Von Klaus Dalichow

Barleben. Werner Hasenkrug geht mit einem weinenden und einen lachenden Auge in die Altersteilzeit. "Das Verhältnis untereinander stimmte. Wir waren ein gutes Team." Hasenkrug leitete seit acht Jahren den Wirtschaftshof der Gemeinde Barleben. Bürgermeister Franz-Ulrich Keindorff verabschiedete Hasenkrug am Freitag in den neuen, ganz anders gearteten Lebensabschnitt. "Die Zeit nach dem Job hat noch viel zu bieten", sagte das Gemeindeoberhaupt an den 61-jährigen Alt-Olven-stedter gewandt. Keindorff dankte Hasenkrug ausdrücklich für dessen Einsatz und Zuverlässigkeit. "Heute, wo der Blick oft auf messbare Ergebnisse, auf Evaluierungen oder Controlling gerichtet ist, vergisst man leicht, das es die Menschen sind, die bewerkstelligen, was am Ende zählt", brachte Keindorff zum Ausdruck.
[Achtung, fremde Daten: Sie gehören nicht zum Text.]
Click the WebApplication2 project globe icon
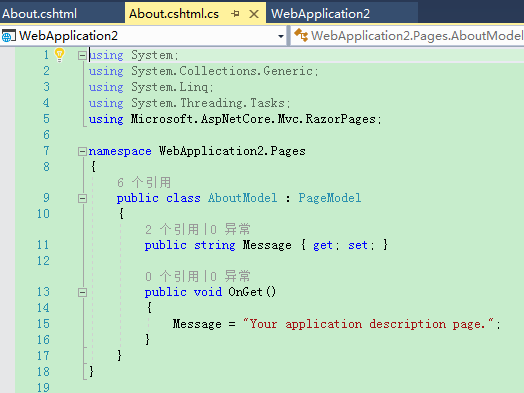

Hasenkrug hat den Beruf eines Maurers erlernt. Nach der NVA-Zeit war er in den Magdeburger Armaturenwerken tätig. Dort qualifizierte er sich zum Meister und landete unter anderem in der Berufsausbildung, bis die Wende 1989 alles änderte. Über verschiedene Zwischenstationen landete Hasenkrug im Februar 2002 in der Gemeinde Barleben.